### WORK ORDER
Copy every entry. Do not alter a single word.

Saved entries

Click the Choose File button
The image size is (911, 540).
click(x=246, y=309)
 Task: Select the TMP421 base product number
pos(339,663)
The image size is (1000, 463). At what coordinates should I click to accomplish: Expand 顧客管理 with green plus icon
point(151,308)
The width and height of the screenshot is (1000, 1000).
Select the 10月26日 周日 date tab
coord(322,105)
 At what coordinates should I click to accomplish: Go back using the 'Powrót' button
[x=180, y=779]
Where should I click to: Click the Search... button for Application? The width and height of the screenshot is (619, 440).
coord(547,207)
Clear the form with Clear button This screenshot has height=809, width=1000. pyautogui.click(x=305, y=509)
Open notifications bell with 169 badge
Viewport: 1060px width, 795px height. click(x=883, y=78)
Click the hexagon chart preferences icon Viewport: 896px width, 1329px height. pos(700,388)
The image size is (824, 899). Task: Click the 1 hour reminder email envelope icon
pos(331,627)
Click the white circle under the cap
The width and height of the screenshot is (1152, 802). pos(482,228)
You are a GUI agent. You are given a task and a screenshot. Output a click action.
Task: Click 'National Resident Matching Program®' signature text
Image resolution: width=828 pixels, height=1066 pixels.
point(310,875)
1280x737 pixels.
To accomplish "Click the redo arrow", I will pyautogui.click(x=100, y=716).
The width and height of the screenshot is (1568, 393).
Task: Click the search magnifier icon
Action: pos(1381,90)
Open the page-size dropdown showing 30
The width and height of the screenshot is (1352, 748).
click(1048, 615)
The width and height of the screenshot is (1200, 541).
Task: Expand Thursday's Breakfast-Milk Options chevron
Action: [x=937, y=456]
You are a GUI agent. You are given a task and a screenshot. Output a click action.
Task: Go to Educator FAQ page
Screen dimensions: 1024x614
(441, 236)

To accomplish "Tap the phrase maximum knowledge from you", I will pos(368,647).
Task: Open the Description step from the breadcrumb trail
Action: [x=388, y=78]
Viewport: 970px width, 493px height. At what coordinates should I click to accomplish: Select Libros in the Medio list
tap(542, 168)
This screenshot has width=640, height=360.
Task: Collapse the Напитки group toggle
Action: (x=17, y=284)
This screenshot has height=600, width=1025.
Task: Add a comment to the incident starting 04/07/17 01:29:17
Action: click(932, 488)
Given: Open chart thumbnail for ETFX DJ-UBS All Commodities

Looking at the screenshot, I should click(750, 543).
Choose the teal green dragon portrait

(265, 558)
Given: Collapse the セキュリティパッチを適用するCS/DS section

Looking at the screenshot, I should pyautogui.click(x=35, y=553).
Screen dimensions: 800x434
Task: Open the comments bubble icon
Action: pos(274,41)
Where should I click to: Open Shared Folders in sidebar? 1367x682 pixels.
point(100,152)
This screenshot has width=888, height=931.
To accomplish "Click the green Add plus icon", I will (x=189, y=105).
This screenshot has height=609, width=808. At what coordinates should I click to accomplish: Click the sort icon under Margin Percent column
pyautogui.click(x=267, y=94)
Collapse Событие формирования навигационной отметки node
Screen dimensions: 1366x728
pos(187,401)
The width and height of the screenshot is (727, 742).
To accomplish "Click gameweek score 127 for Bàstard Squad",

### RESPONSE AREA
Click the Choose File button
The image size is (911, 540).
click(x=246, y=309)
 Task: Select the TMP421 base product number
pos(339,663)
The image size is (1000, 463). At what coordinates should I click to accomplish: Expand 顧客管理 with green plus icon
point(151,308)
The width and height of the screenshot is (1000, 1000).
Select the 10月26日 周日 date tab
coord(322,105)
 At what coordinates should I click to accomplish: Go back using the 'Powrót' button
[x=180, y=779]
Where should I click to: Click the Search... button for Application? The width and height of the screenshot is (619, 440).
coord(547,207)
Clear the form with Clear button This screenshot has height=809, width=1000. pyautogui.click(x=305, y=509)
Open notifications bell with 169 badge
Viewport: 1060px width, 795px height. click(x=883, y=78)
Click the hexagon chart preferences icon Viewport: 896px width, 1329px height. pos(700,388)
The image size is (824, 899). Task: Click the 1 hour reminder email envelope icon
pos(331,627)
Click the white circle under the cap
The width and height of the screenshot is (1152, 802). pos(482,228)
You are a GUI agent. You are given a task and a screenshot. Output a click action.
Task: Click 'National Resident Matching Program®' signature text
Image resolution: width=828 pixels, height=1066 pixels.
point(310,875)
1280x737 pixels.
To accomplish "Click the redo arrow", I will pyautogui.click(x=100, y=716).
The width and height of the screenshot is (1568, 393).
Task: Click the search magnifier icon
Action: pos(1381,90)
Open the page-size dropdown showing 30
The width and height of the screenshot is (1352, 748).
click(1048, 615)
The width and height of the screenshot is (1200, 541).
Task: Expand Thursday's Breakfast-Milk Options chevron
Action: [x=937, y=456]
You are a GUI agent. You are given a task and a screenshot. Output a click action.
Task: Go to Educator FAQ page
Screen dimensions: 1024x614
(441, 236)

To accomplish "Tap the phrase maximum knowledge from you", I will pos(368,647).
Task: Open the Description step from the breadcrumb trail
Action: [x=388, y=78]
Viewport: 970px width, 493px height. At what coordinates should I click to accomplish: Select Libros in the Medio list
tap(542, 168)
This screenshot has width=640, height=360.
Task: Collapse the Напитки group toggle
Action: (x=17, y=284)
This screenshot has height=600, width=1025.
Task: Add a comment to the incident starting 04/07/17 01:29:17
Action: click(932, 488)
Given: Open chart thumbnail for ETFX DJ-UBS All Commodities

Looking at the screenshot, I should click(750, 543).
Choose the teal green dragon portrait

(265, 558)
Given: Collapse the セキュリティパッチを適用するCS/DS section

Looking at the screenshot, I should pyautogui.click(x=35, y=553).
Screen dimensions: 800x434
Task: Open the comments bubble icon
Action: pos(274,41)
Where should I click to: Open Shared Folders in sidebar? 1367x682 pixels.
point(100,152)
This screenshot has width=888, height=931.
To accomplish "Click the green Add plus icon", I will (x=189, y=105).
This screenshot has height=609, width=808. At what coordinates should I click to accomplish: Click the sort icon under Margin Percent column
pyautogui.click(x=267, y=94)
Collapse Событие формирования навигационной отметки node
Screen dimensions: 1366x728
pos(187,401)
The width and height of the screenshot is (727, 742).
To accomplish "Click gameweek score 127 for Bàstard Squad",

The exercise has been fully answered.